Краткое описание

This paper proposes new correlations to predict the pool-boiling heat transfer coefficients on micropatterned silicon wafer surfaces. Two different approaches were followed in this study. The first approach consisted of developing a modified Rohsenow correlation, which includes a geometrical parameter that can accurately describe the topology of the surfaces. In the second approach, original correlations were devised based on a dimensional analysis. The independent data required for validation of the proposed relations were collected by coupling high-speed visualization and image postprocessing with heat flux/surface temperature measurements. Additional data were taken from the literature, for comparative purposes.

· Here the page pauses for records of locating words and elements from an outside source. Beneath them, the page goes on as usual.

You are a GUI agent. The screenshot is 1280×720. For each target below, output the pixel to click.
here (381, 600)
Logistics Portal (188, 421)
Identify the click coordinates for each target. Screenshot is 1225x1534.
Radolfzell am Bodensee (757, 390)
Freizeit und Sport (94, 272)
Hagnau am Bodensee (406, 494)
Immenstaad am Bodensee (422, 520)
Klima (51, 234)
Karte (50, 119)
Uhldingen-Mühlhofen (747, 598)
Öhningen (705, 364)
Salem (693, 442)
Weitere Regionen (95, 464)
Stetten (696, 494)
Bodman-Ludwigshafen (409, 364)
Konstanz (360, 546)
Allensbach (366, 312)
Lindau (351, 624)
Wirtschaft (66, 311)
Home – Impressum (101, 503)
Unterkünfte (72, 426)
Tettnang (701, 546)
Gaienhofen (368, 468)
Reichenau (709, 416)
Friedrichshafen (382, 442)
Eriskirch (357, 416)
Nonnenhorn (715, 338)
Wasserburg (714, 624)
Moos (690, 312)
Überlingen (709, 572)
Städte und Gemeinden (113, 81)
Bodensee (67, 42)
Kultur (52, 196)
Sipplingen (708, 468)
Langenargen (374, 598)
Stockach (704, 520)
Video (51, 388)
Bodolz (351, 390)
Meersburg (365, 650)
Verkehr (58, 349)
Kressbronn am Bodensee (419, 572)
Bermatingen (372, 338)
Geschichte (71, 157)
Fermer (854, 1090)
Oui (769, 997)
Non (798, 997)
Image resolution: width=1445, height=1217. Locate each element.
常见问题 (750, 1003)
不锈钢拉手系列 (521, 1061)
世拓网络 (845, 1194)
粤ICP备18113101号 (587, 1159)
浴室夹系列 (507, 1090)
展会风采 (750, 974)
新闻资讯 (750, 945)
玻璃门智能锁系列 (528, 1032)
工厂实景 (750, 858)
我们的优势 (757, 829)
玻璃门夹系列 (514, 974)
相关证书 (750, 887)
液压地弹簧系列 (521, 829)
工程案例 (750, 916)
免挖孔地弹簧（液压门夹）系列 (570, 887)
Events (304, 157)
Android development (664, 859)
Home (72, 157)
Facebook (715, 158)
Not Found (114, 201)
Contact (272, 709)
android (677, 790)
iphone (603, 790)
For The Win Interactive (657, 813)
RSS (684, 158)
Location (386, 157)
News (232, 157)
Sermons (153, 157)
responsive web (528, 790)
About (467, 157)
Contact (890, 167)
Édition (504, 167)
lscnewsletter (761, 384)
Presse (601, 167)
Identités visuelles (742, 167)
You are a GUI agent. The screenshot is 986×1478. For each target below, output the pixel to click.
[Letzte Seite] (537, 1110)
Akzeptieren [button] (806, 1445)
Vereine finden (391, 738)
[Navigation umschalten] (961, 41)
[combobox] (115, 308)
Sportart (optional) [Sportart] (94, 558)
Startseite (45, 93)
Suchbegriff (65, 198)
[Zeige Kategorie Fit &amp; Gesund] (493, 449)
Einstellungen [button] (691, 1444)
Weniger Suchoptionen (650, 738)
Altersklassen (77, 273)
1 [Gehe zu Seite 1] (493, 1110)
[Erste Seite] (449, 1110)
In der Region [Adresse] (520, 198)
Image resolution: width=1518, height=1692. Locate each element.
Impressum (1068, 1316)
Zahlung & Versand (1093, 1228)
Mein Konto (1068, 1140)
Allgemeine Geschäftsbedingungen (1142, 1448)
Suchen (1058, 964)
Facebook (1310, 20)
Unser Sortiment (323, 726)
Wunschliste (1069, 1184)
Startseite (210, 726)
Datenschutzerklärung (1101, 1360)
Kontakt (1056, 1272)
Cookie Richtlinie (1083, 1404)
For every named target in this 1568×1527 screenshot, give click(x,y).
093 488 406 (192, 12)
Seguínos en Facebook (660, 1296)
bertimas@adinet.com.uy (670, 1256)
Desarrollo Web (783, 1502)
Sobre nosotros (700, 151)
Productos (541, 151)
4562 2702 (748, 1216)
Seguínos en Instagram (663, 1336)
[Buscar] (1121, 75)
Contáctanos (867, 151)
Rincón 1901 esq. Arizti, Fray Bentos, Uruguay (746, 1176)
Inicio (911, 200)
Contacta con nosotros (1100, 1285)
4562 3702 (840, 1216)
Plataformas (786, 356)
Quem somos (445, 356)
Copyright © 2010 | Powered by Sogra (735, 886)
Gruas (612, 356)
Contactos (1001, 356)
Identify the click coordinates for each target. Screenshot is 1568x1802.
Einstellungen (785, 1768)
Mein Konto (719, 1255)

The modified Rohsenow correlation was able to predict the pool-boiling heat transfer coefficients for all of the fluid/surface combinations tested (which were gathered with additional data reported in the literature) within an error of ±20%. The two correlations obtained by dimensional analysis were slightly different in terms of the phenomenological description of the boiling process. Both were able to predict the heat transfer coefficient within an error of ±30%. In addition, these correlations could predict the behavior of fluids with significantly different thermo-physical properties. The main difference between the relations proposed here is that, while the first correlation, based on Rohsenow's approach, can only partially capture the mechanisms involved in the pool-boiling process, the second approach provides a dimensional analysis based on the heat flux partitioning model widely known in literature, which seems to be more representative of the governing mechanisms.